- Founded: approx. 2012 (14 years ago) by Abdul Rauf Kara
- Country: Libya
- Allegiance: Presidential Council and Abdulrauf Kara
- Branch: Ministry of Internal Affairs
- Type: Islamic Paramilitary Special Forces
- Role: SWAT / Militarized Police Ops / Counter Terrorism Intelligence
- Size: 5000-15000
- Part of: Ministry of Interior
- Garrison/HQ: Mitiga Airbase
- Nickname: Rada
- Engagements: Operation Flood of Dignity 2019, 2 day war 2025 against the 444th brigade
- Website: RADA Deterrence Forces on Facebook

Commanders
- Leadership: Abdul Raouf Kara

= RADA Special Deterrence Forces =

Military unit in Libya

State of Libya Al Radaa for Countering Terrorism & Organized Crime (دولة ليبيا جهاز الردع لمكافحة الارهاب والجريمة المنظمة), commonly known as RADA Special Deterrence Forces, or simply RADA, is a Madkhali Islamic special operations military police unit formed in Tripoli, Libya, for the purpose of tackling crime. Its focus is high-profile kidnappings, murders, drug and alcohol poisoning related deaths, illegal migrant smuggling, weapons smuggling, explosives smuggling, terrorist attacks and plots. A lack of political power and police presence in Tripoli provoked the founding of this special unit.

The leader is Abdul Raouf Kara.

==History==
RADA was originally a fighting unit that helped topple Muammar Gaddafi in the 2011 civil war. After Gaddafi, Abdul Rauf Kara was a member of the police force formed by the Supreme Security Committee with a reported 700 men at his disposal. The Supreme Security Committee (SSC) was then dissolved into the Ministry of Internal Affairs of Libya where his forces were then relabeled as RADA Special Deterrence forces under the guidance of the Ministry of Interior.

===Size and composition===

The group has between 5000 to 15000 members. It is the largest state funded militia in Tripoli. Their main areas of operations start from the gate of Tajura going west until the Zawiyat al Dahmani neighborhood, sometimes they do patrol the city center. Their headquarters are at Mitiga Airbase.

== Operations ==

RADA operates as an independent department under the Ministry of Interior, and implements a focused anti-narcotics and police force mandate. RADA Special Forces are involved in police work, investigations, arrests, patrols, checkpoints, and other anti-crime activities. This organization actively and publicly releases images and online footage displaying the seizure of explosives and components smuggled by terrorists, unregulated alcohol seizures, unregulated medical goods such as Tramadol, dollar-dinar black market arrests, arrests of terrorism and terrorist suspects, arrests of kidnappers and other criminals, seizing illegal contraband, etc.

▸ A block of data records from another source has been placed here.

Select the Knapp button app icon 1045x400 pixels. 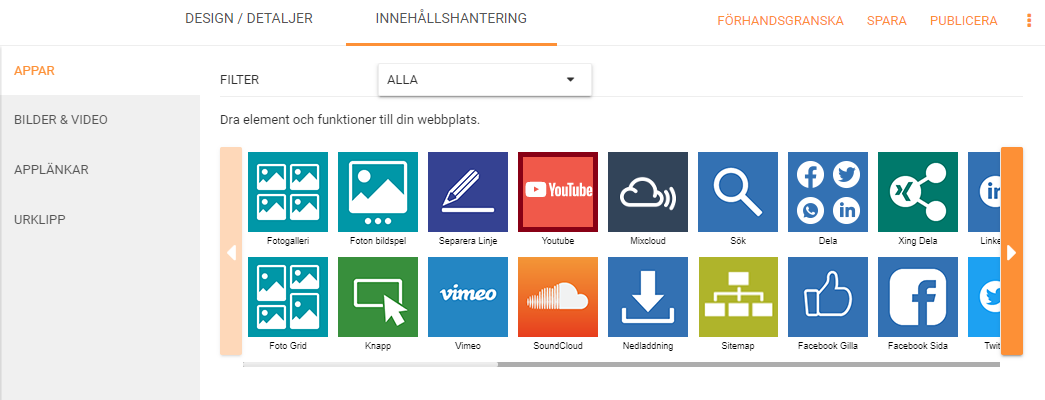[x=378, y=297]
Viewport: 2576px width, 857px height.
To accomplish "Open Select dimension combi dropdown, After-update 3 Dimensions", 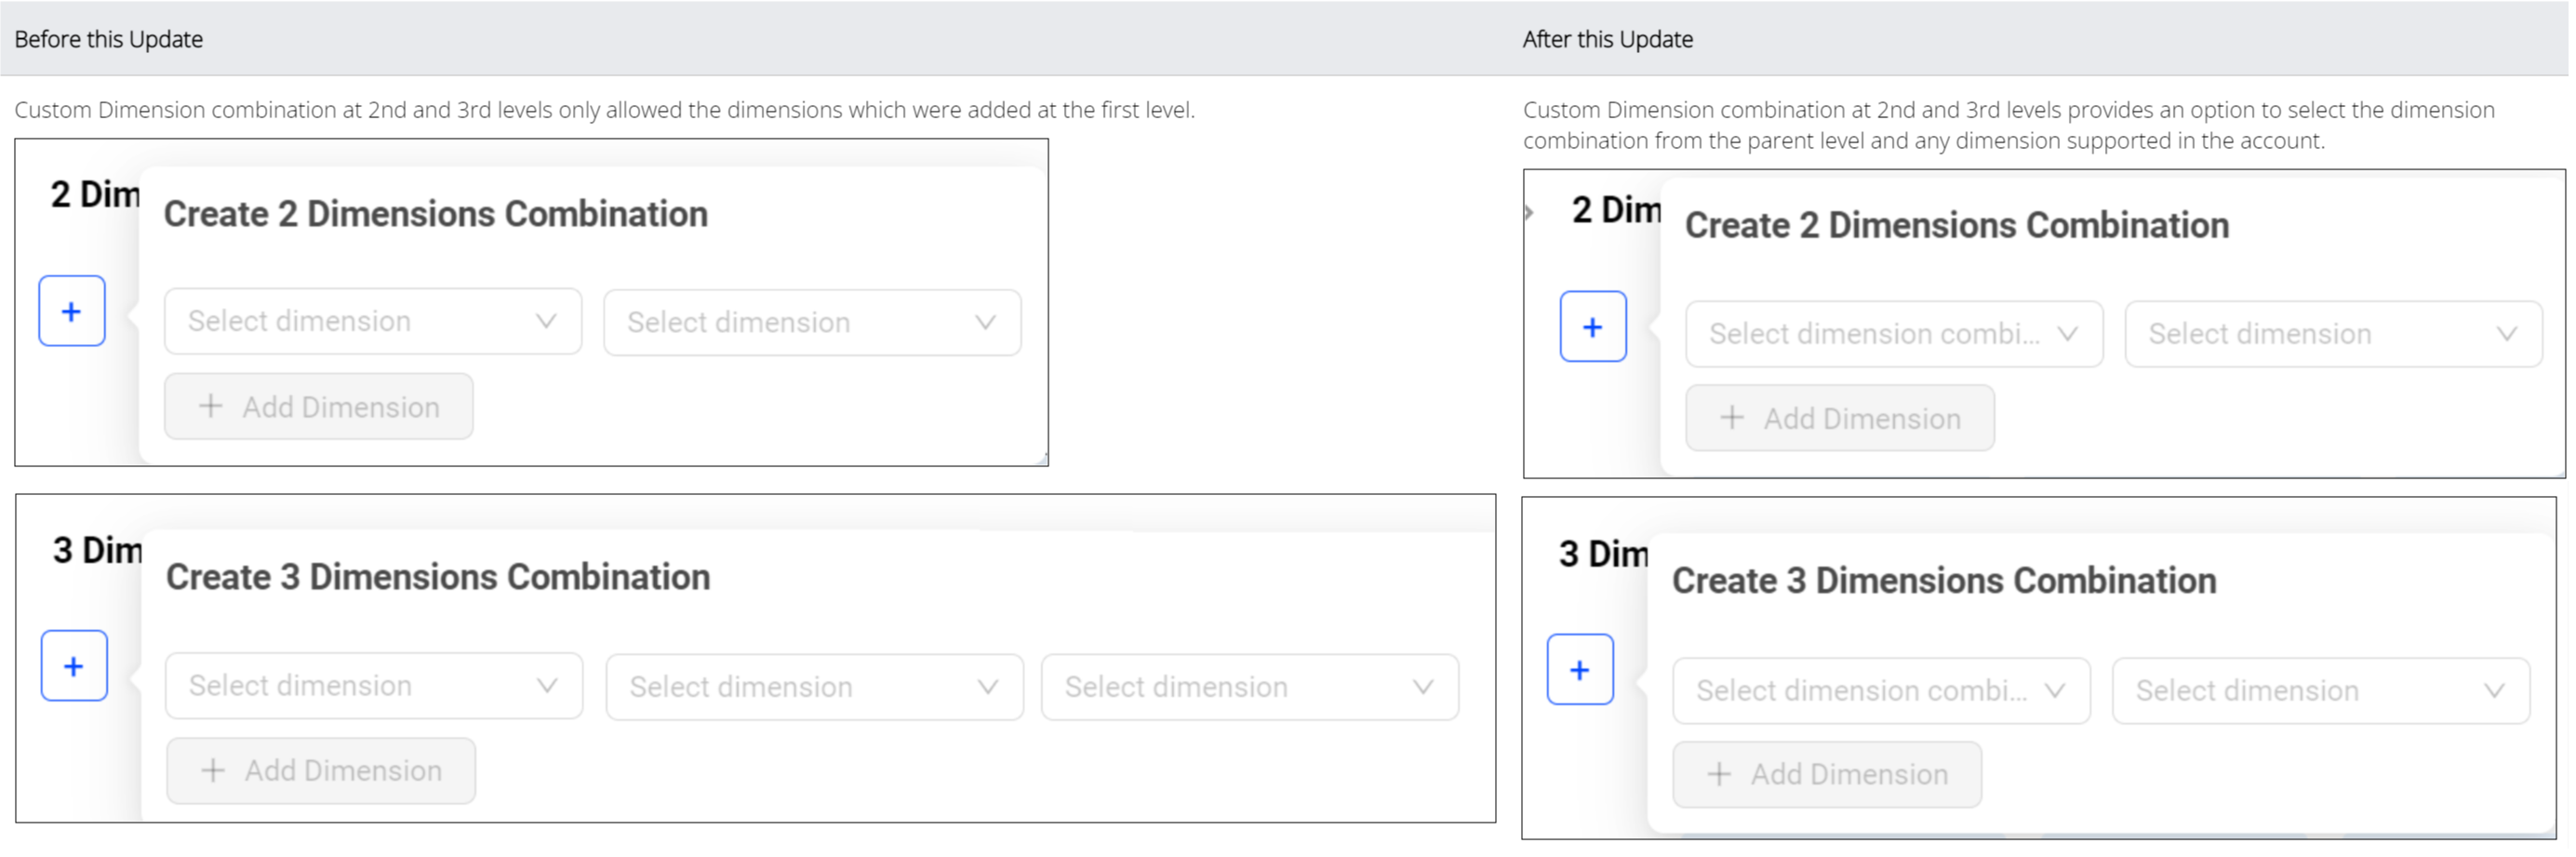I will pos(1880,691).
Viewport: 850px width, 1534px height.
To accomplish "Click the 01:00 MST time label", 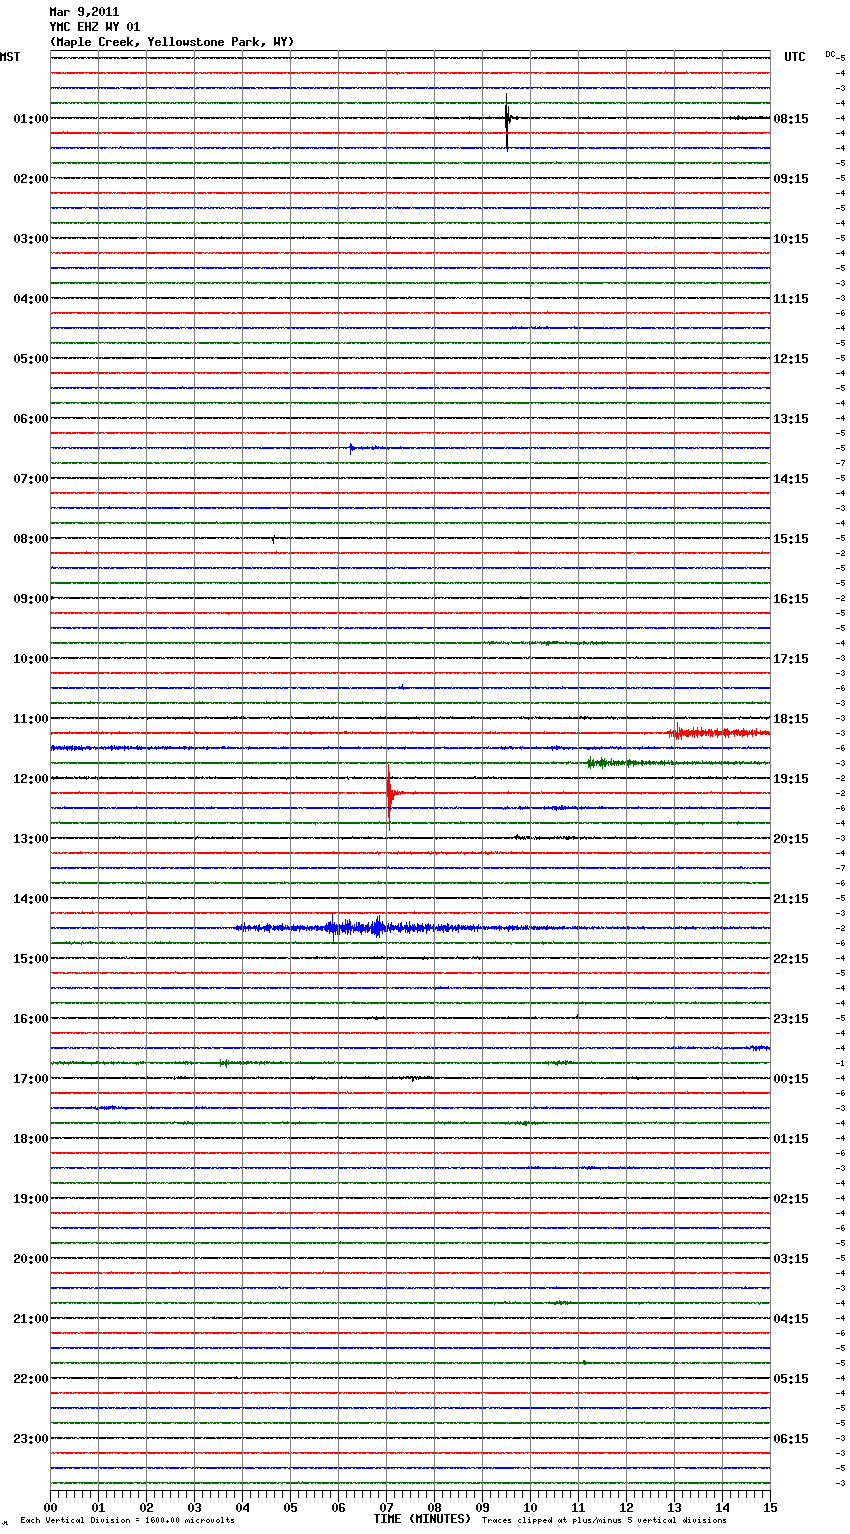I will [30, 119].
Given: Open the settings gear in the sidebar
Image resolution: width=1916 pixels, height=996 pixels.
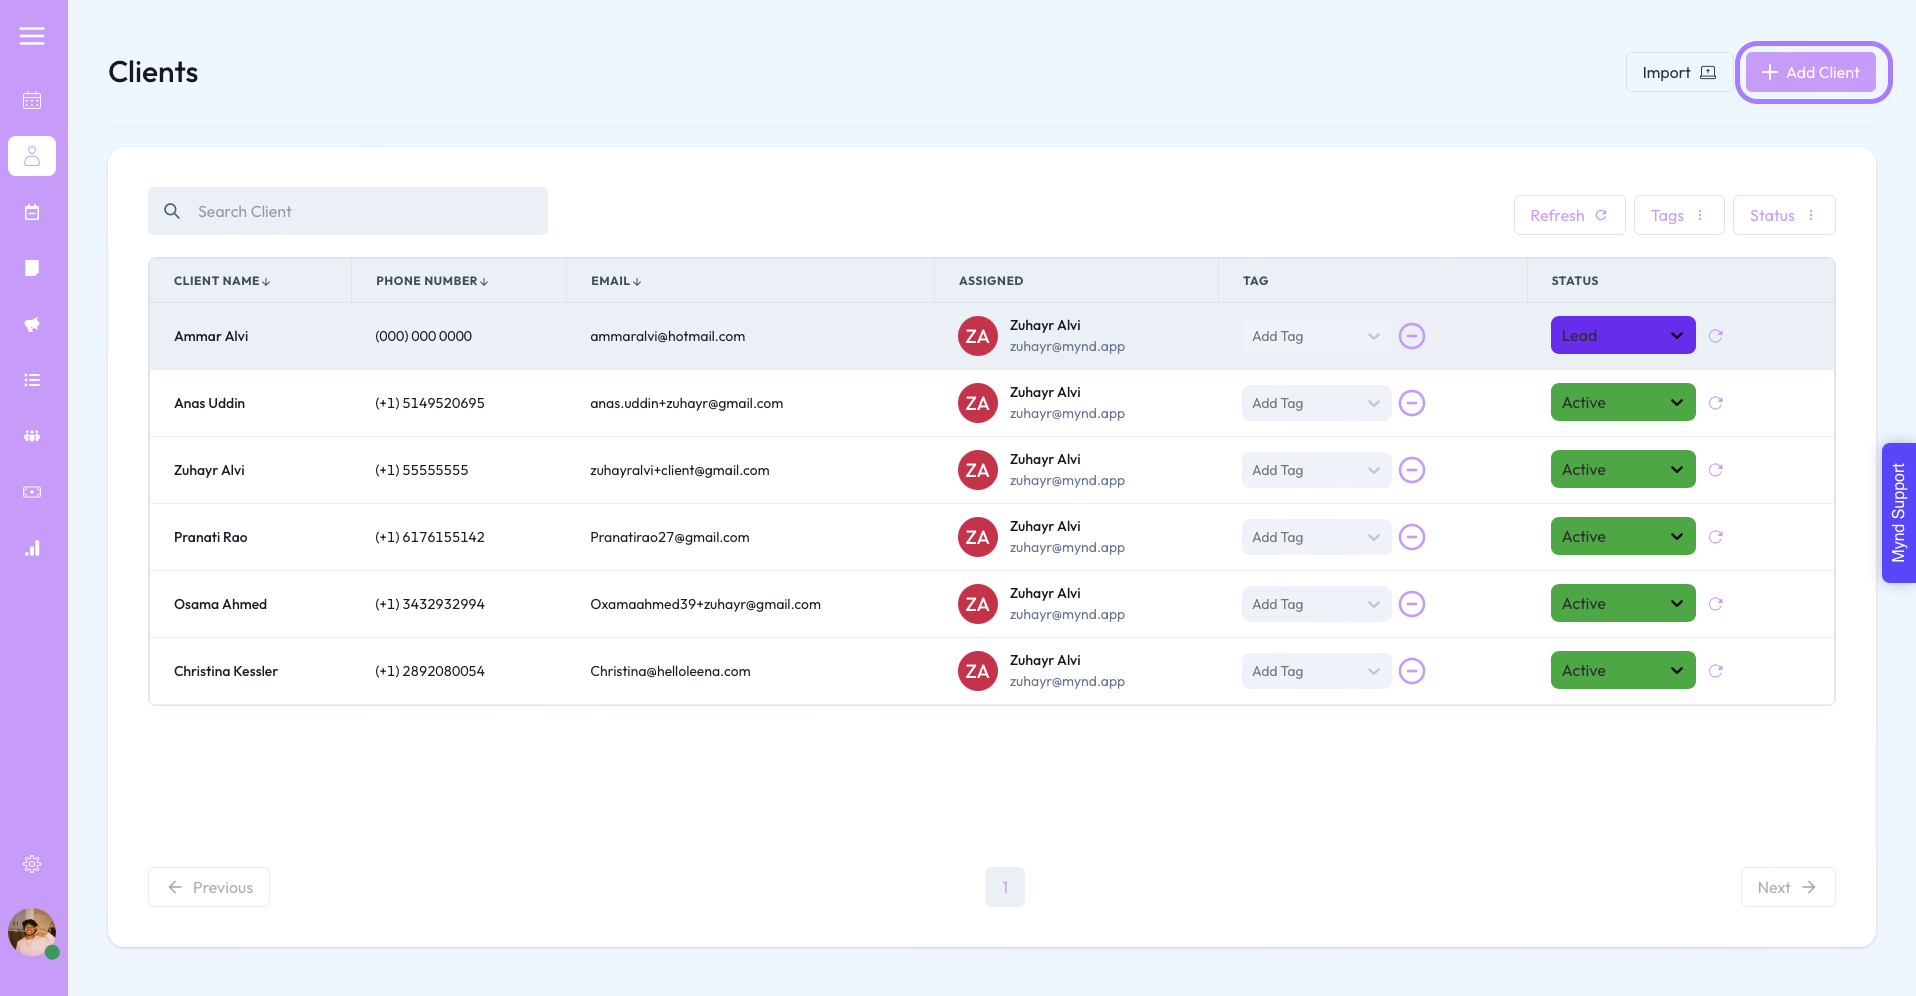Looking at the screenshot, I should pos(32,864).
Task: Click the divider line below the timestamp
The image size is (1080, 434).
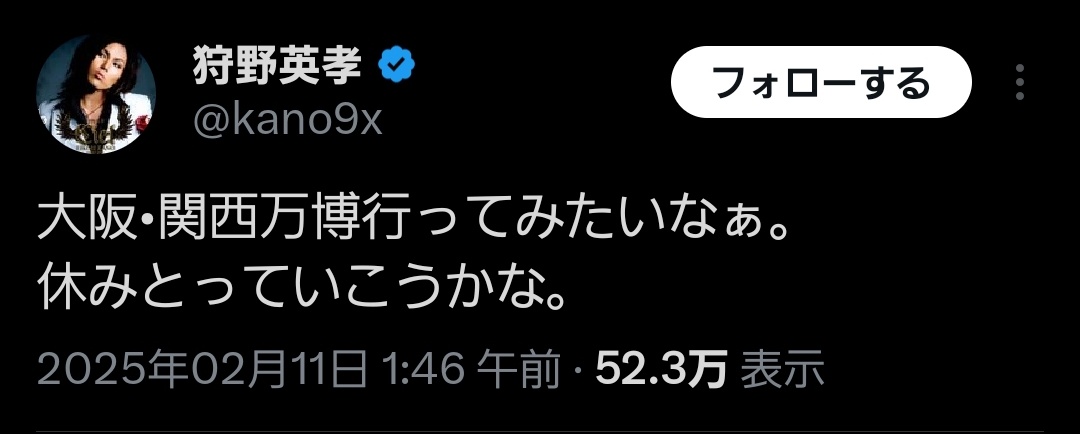Action: point(539,431)
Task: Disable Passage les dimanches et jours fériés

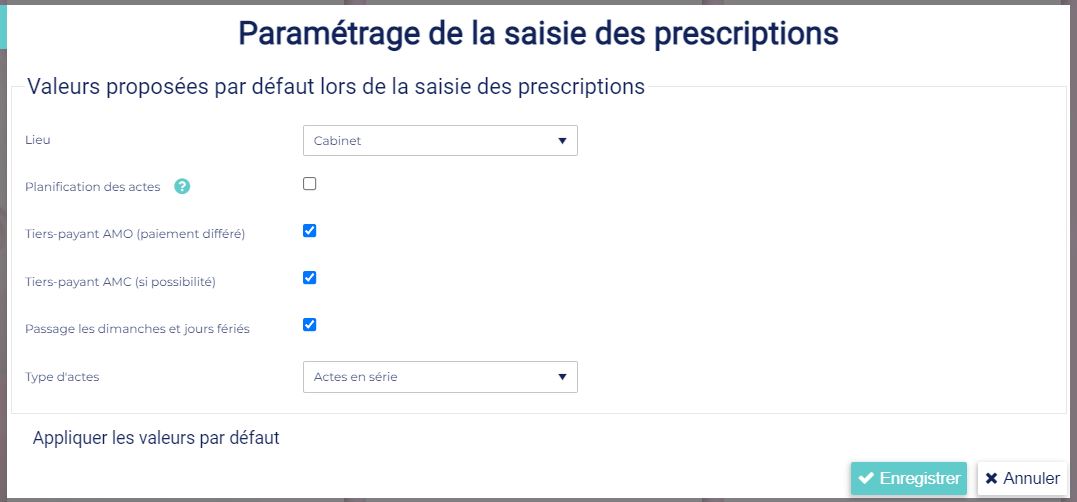Action: (x=310, y=324)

RADA operates primarily within Tripoli, but they do perform patrols outside of it since they have close relations with other militias in the west.

RADA operates under Islamic Sharia principles with "accordance to" post Gaddafi-era laws reformed under controversial circumstances by the Islamic Supreme court of Tripoli. Legal and political reforms were made during the coup d'état against the house of representatives in the 2013–14 battle of Tripoli by "Libya Dawn".

As an example, in August 2017, one of Libya's most notorious human and fuel smugglers Fahmi Salim Bin Khalifa was captured as ordered by the Attorney General's Office and praised by the state owned National Oil Corporation. The move is notable due to Libya's 2013–2017 security vacuum and governance crisis.